O BeMatrx não tem algoritmo de recomendação. O que você vê é decidido por dois fatos simples: quem você segue e em que lugar do mundo você mora, na ordem em que aconteceu. Às vezes as pessoas assumem que isso é uma funcionalidade que ainda não tivemos tempo de construir. É o contrário. É a decisão de design mais deliberada do produto, e esta é a história completa dela.
A pergunta com que começamos
Todo produto começa com uma pergunta, e a nossa foi esta: numa cidade real, o que decide com quem você cruza? A resposta é ninguém — e todo mundo. Você esbarra nos vizinhos porque mora na mesma rua. Fica sabendo da novidade do seu amigo porque vocês são amigos. Descobre o que está acontecendo na praça porque passou pela praça. Sem ranking, sem pontuação. Só proximidade e relação, ordenadas pelo tempo.

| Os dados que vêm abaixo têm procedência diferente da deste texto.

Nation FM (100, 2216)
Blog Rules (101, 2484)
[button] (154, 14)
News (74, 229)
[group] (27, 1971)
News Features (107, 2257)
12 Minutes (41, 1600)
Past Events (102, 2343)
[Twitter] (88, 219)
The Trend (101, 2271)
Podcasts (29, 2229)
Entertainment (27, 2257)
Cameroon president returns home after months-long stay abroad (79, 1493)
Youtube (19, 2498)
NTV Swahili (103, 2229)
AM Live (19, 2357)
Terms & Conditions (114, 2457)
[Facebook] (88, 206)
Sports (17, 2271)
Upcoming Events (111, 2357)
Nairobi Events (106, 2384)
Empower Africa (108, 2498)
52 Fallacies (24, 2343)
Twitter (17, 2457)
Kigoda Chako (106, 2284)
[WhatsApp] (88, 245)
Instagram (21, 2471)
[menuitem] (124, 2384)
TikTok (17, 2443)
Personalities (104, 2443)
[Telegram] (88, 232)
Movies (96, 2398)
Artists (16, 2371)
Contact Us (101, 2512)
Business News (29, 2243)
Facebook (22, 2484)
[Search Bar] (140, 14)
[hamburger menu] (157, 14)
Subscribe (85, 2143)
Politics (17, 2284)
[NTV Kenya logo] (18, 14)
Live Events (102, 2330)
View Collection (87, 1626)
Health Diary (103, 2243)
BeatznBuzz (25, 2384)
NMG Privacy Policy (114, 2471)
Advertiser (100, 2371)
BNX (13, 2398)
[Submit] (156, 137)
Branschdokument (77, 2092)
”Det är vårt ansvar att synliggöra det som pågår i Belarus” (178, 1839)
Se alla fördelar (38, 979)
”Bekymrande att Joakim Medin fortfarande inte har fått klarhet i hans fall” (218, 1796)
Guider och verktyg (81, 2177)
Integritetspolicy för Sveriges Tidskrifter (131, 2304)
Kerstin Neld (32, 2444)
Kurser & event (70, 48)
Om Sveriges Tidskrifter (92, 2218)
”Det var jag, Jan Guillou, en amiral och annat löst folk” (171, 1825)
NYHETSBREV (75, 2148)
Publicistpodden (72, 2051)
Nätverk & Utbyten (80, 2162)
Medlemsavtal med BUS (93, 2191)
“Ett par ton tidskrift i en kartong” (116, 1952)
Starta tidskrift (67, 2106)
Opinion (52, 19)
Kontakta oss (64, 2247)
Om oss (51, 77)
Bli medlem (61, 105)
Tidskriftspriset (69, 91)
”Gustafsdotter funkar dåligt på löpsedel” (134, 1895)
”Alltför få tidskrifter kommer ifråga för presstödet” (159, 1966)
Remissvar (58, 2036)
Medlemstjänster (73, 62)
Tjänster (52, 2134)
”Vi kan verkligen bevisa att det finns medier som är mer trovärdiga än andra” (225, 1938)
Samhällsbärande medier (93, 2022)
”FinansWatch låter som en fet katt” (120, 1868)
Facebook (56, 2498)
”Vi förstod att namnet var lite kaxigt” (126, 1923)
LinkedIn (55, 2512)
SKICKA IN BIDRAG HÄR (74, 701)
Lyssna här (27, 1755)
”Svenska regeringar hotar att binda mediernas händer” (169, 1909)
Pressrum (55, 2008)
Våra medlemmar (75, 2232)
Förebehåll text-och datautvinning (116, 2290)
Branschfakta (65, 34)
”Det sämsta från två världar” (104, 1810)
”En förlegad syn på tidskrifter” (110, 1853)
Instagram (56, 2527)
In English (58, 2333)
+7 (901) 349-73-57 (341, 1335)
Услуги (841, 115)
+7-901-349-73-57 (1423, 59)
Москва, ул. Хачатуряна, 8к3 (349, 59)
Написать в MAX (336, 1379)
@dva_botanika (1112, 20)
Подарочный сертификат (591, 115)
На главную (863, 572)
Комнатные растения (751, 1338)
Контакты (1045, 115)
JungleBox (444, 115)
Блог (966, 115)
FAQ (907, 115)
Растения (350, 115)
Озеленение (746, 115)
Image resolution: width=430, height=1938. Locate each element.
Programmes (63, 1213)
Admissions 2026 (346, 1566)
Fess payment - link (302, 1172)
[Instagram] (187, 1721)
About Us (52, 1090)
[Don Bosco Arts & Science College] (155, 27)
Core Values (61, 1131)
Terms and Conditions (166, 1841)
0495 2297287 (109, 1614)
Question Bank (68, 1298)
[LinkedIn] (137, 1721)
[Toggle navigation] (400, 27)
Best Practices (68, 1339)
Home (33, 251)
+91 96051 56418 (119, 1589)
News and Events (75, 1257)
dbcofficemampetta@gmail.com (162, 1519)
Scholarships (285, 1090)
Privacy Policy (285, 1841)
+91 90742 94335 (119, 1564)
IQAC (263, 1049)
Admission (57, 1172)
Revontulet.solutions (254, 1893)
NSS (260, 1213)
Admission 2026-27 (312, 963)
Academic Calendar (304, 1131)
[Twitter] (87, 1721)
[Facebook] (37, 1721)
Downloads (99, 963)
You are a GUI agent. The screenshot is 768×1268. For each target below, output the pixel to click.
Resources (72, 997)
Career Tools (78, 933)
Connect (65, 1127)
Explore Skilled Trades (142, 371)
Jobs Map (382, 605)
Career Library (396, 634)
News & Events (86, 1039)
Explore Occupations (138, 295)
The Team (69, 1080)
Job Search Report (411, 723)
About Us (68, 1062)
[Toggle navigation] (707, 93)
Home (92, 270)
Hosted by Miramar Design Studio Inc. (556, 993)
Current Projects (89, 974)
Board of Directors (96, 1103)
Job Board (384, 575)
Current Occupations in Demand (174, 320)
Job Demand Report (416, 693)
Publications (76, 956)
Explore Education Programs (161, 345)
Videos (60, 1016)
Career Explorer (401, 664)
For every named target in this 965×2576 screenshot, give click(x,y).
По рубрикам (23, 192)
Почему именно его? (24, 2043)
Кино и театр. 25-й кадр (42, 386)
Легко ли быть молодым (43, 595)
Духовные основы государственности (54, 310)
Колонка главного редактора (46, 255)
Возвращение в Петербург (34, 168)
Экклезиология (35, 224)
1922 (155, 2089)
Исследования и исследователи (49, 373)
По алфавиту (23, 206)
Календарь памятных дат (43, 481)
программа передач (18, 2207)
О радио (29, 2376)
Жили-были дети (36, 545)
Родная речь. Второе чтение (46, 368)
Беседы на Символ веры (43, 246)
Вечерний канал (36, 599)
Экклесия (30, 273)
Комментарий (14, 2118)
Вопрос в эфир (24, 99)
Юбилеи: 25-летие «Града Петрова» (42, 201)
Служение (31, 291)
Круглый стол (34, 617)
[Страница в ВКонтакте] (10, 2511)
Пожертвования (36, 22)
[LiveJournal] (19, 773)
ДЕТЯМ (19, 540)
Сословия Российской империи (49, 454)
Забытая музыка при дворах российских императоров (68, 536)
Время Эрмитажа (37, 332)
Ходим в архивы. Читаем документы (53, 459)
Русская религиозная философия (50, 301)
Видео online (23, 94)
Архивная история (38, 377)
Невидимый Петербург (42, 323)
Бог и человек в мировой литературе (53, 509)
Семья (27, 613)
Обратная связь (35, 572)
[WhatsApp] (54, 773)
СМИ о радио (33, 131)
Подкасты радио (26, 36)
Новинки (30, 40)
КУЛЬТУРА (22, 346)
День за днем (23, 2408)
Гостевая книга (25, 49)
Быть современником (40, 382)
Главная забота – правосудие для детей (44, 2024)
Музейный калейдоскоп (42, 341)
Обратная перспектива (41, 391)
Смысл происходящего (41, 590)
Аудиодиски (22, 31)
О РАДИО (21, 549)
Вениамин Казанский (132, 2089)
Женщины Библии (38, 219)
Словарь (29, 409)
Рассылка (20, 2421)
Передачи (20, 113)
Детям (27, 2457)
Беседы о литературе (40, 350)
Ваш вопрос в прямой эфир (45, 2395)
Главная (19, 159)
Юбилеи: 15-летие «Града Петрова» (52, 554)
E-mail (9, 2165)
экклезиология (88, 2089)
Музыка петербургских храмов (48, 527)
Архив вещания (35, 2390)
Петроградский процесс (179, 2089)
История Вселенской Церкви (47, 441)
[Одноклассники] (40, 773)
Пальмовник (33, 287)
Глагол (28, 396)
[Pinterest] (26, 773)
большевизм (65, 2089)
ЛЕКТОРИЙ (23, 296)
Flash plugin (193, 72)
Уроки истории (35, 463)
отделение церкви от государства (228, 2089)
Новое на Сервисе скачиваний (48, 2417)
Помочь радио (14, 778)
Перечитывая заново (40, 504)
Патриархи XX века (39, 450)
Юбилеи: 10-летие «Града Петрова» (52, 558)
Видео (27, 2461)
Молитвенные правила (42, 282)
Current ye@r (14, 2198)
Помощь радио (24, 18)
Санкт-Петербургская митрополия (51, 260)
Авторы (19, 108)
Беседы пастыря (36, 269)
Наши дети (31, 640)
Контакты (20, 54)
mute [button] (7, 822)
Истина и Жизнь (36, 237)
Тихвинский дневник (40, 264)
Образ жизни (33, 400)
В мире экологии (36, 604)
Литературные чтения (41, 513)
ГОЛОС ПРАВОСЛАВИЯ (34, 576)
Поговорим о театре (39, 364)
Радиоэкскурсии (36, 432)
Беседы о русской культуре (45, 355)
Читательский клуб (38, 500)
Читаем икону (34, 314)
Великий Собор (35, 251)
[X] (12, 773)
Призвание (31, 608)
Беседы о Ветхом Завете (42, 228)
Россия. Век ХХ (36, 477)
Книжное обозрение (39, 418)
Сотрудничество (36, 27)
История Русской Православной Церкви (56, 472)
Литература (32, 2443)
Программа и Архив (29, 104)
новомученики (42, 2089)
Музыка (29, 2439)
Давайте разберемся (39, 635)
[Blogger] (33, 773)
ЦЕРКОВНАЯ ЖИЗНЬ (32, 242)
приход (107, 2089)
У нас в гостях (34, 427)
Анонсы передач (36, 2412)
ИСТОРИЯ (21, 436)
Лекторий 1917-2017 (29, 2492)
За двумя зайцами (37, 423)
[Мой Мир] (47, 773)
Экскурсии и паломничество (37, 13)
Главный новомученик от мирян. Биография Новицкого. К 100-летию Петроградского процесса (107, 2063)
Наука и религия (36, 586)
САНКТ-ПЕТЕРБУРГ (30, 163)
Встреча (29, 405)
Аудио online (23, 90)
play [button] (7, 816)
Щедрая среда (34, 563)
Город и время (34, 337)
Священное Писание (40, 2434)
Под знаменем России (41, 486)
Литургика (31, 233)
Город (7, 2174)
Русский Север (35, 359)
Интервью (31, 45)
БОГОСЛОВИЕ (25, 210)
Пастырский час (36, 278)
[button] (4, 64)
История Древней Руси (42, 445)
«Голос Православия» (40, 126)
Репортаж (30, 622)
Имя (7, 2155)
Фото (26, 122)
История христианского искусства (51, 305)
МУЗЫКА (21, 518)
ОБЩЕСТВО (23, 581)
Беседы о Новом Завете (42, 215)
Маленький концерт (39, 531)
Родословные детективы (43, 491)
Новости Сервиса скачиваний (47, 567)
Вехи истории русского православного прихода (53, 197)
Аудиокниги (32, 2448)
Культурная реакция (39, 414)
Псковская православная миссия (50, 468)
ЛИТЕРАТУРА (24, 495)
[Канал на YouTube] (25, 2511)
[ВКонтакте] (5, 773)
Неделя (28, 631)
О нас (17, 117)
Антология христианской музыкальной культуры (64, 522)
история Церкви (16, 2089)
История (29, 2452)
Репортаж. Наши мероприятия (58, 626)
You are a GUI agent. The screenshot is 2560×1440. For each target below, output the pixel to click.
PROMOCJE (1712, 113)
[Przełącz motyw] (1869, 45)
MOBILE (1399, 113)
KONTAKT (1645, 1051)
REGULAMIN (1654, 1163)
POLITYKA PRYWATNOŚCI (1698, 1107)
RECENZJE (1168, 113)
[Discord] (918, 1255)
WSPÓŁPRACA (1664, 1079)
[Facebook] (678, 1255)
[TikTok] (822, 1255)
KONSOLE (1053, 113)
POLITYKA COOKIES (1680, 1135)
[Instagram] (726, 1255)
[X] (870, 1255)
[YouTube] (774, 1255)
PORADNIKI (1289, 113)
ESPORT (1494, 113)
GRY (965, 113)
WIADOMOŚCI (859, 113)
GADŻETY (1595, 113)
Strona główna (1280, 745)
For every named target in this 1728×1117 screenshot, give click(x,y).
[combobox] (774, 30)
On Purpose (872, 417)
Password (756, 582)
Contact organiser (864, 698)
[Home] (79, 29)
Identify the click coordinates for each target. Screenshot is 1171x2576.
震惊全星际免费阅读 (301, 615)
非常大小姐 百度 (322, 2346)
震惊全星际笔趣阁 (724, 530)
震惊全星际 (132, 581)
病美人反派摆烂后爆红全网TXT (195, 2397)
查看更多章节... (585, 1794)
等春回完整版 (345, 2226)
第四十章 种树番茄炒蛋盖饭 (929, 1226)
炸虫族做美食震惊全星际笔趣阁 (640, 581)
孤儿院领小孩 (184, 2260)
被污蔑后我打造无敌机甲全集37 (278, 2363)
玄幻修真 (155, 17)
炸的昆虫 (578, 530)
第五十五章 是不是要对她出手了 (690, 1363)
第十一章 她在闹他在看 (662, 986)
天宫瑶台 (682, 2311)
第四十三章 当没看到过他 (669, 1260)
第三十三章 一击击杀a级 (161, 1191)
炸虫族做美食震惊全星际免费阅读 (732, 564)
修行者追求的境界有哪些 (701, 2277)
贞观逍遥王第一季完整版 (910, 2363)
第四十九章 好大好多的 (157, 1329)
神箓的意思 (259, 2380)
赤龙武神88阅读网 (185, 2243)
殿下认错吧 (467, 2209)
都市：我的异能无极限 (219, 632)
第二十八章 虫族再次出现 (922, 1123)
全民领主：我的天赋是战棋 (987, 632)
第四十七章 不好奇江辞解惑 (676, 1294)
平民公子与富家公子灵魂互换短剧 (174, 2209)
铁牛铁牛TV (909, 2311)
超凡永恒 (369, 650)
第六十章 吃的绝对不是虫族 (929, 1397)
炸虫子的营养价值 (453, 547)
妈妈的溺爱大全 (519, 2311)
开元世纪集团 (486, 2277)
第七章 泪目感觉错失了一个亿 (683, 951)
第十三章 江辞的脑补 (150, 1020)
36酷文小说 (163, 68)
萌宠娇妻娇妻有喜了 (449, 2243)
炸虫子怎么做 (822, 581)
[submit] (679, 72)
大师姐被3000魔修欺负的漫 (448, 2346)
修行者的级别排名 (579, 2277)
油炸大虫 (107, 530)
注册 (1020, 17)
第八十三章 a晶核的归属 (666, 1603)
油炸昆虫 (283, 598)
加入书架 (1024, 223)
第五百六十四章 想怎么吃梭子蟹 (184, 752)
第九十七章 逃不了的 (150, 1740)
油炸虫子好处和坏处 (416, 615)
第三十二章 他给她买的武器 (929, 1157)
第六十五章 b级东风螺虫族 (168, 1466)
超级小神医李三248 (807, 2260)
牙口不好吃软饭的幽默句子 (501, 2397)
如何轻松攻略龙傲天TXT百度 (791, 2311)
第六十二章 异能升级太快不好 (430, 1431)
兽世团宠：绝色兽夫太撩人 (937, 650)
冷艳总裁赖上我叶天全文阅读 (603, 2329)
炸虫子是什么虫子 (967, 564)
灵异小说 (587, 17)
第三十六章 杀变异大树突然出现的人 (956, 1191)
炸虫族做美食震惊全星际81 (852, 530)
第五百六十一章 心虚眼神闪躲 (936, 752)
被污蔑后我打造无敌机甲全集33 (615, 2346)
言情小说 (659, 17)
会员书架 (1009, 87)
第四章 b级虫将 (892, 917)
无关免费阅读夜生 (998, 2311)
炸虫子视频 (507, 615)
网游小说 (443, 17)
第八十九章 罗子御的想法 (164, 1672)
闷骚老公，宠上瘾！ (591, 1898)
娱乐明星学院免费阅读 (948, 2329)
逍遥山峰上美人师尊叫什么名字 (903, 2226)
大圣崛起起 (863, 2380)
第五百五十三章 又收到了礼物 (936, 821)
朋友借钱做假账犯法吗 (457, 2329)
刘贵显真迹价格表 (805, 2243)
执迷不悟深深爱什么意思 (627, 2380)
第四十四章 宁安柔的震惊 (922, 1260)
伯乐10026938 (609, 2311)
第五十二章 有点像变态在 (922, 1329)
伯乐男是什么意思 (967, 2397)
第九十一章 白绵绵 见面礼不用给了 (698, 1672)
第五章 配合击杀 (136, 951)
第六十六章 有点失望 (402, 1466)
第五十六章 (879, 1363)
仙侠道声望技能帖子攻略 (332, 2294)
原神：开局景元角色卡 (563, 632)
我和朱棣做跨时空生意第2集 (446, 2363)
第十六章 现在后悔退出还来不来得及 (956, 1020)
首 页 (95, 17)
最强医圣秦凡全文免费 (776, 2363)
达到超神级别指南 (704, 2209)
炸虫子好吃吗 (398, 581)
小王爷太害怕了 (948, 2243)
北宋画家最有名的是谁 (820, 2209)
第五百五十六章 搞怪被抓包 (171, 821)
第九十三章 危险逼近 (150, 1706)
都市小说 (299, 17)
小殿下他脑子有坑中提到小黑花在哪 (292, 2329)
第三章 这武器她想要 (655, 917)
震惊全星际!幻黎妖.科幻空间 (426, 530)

Quando rascunhamos a primeira versão do BeMatrx, escrevemos isso no quadro branco e percebemos que as cidades já tinham resolvido esse problema séculos atrás, e com beleza. Nosso trabalho inteiro era não estragar a solução.
Não removemos um algoritmo. Nunca construímos um.
Uso essa frase em entrevistas porque é a mais precisa que existe. Desde o primeiro rascunho, o que aparece na sua frente sempre seria uma função simples de duas coisas — quem você segue e onde você está —, ordenada por nada mais misterioso que o tempo. Não foi um atalho, e não foi uma limitação que depois vestimos de filosofia.
Foi uma promessa que queríamos poder fazer olhando nos olhos: você sempre consegue responder à pergunta "por que estou vendo isso?". No BeMatrx, a resposta cabe sempre numa frase. Porque alguém que você escolheu, num lugar ao qual você pertence, colocou isso ali há pouco.
O que decide o que você vê
Duas coisas, e só duas. A primeira é quem você segue: as pessoas que você escolheu acompanhar, do mesmo jeito que, numa cidade real, escolher com quem passar o tempo é decisão inteiramente sua. A segunda é onde você mora. Sua cidade, seu bairro, os lugares em que você de fato apareceu. Presença significa alguma coisa num mundo vivo. Estar numa cidade torna você visível para as pessoas que realmente estão nela, como entrar num café de verdade faz.
A ordem é o tempo, do mais antigo ao mais novo, e nada além disso. Se algo está na sua frente, é porque alguém que você segue, num lugar ao qual você pertence, colocou aquilo ali há pouco. Parece uma promessa pequena. Cumpri-la, com simplicidade e para sempre, é o design inteiro.
Um feed que termina
Vou ser honesto sobre a sensação, porque ela surpreende as pessoas. É calma. O feed se enche no ritmo do seu mundo real. E termina: você se põe em dia, e pronto — acabou, do jeito que uma boa visita tem um fim natural. Os primeiros moradores me contam que a calma leva alguns dias de adaptação. Depois vira a primeira coisa que eles mencionam.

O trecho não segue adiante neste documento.